El contexto en el que se inserta la sentencia de Oviedo es el de una demanda entre el dueño del perro Tuco, mezcla de pastor belga y pitbull, y la cuidadora en cuyas manos lo dejó para irse por un tiempo a Méjico. La cuestión de quién tiene derecho a quedarse con Tuco está todavía en proceso de juicio pero el tribunal al que me refiero ha determinado que, mientras no haya sentencia firme, el perro debe estar con su cuidadora actual. Y lo que más me interesa resaltar es el motivo con el que justifica esa decisión: se toma la medida que beneficia más al bienestar del animal evitándole sufrimientos innecesarios. El artículo 333bis de la ley que acaba de estrenarse sostiene que los animales son seres vivos dotados de sensibilidad, de manera que, en palabras del tribunal que quiere amparar a Tuco, todas las decisiones que afecten a un animal deben asegurar su bienestar conforme a las características de cada especie.

No tengo ni idea acerca de los conocimientos filosóficos de quienes redactaron la nueva ley pero, de hecho, su contenido se instala en las antípodas de lo que nos legó Descartes al considerar que había una barrera insalvable entre el ser humano, dotado de mente que, por aquello de evitar conflictos con el funcionamiento de las leyes de la mecánica, situaba Descartes en una especie de universo separado del mundo de los cuerpos. La condición dual de los humanos contrastaba para el filósofo francés con la forma de ser de los animales que, a todos los efectos, eran considerados tan vacíos de mente —o de alma, si se prefiere— como las máquinas.
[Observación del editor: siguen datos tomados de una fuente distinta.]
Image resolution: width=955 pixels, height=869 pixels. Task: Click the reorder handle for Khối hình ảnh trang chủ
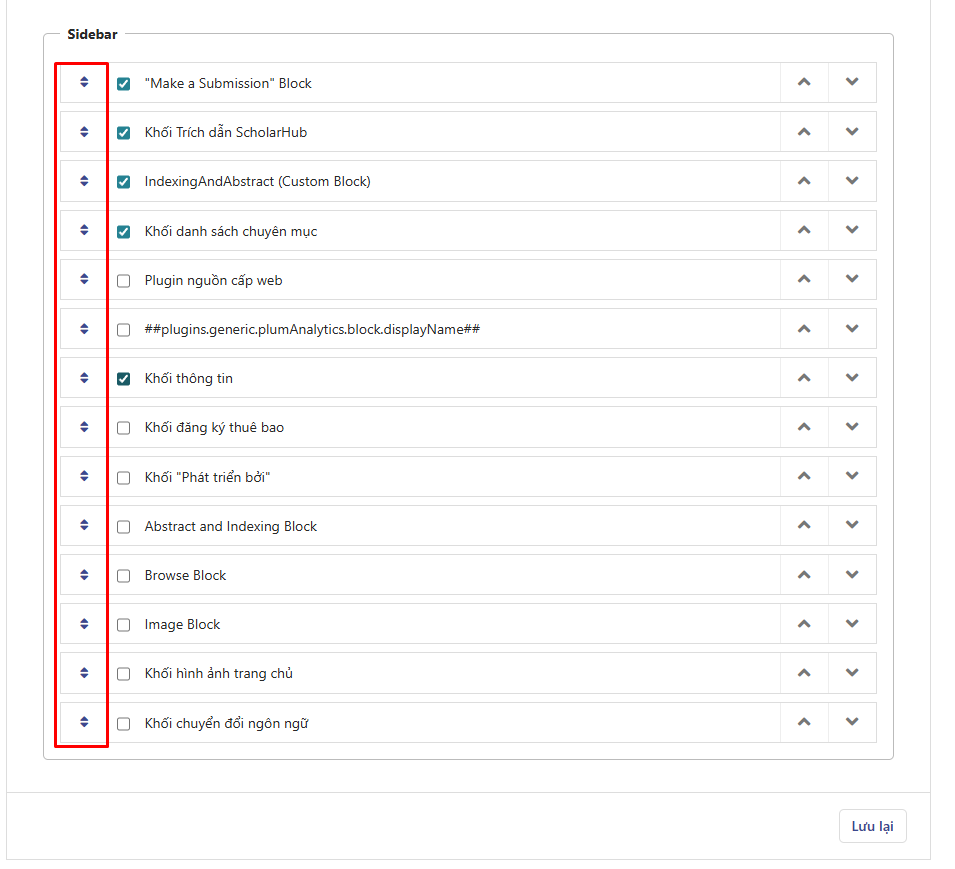(81, 672)
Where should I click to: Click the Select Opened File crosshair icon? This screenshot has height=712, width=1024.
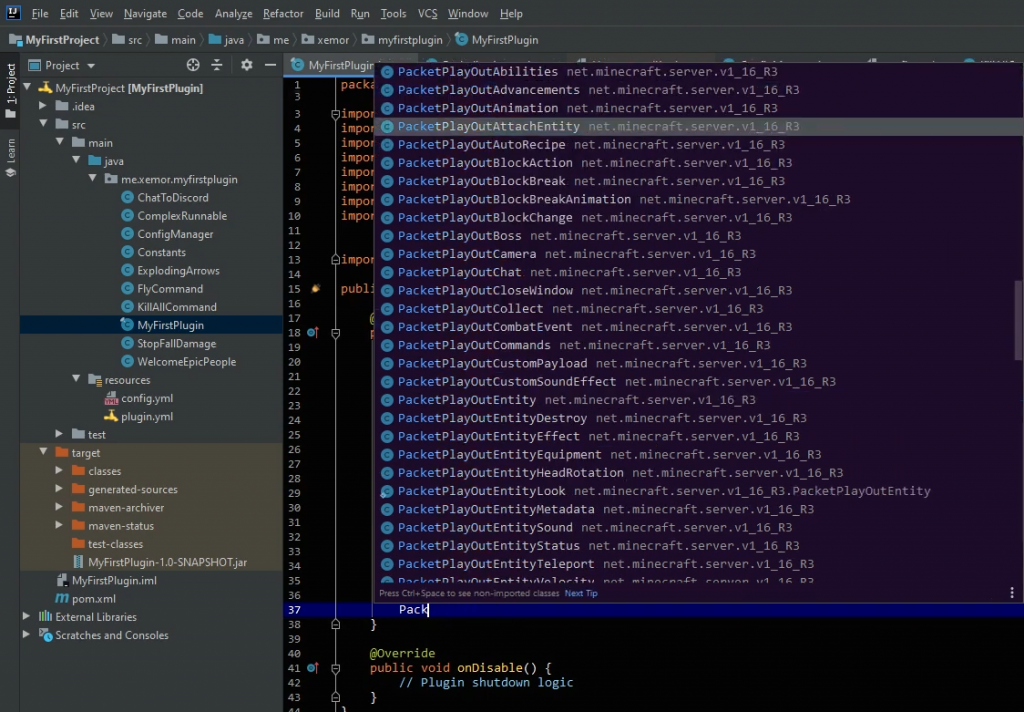coord(193,65)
Para mí que Descartes no tuvo nunca un perro en casa, y tampoco un gato. Mirarles a los ojos basta para entender que tienen una mente muy activa, una sensibilidad indudable y una capacidad de sufrimiento que no se encuentra ni en una bomba de riego ni en una nevera. El mero hecho de que los perros sueñen —raro será el dueño que no les haya visto hacerlo— deja claro que piensan. Así que me apresuro a aplaudir tanto a los redactores de la ley como a los jueces que se dan prisa en aplicarla. Aunque querría añadir una razón más para justificar el trato digno a los animales que tiene poco (o a lo mejor mucho) que ver con la teoría de los derechos o con la consideración de las granjas para ganado que se destina al consumo humano. Tratando bien a los animales lo que en realidad estamos haciendo es tratarnos bien a nosotros mismos. Nos concedemos así la capacidad necesaria para entender y querer al mundo que nos rodea.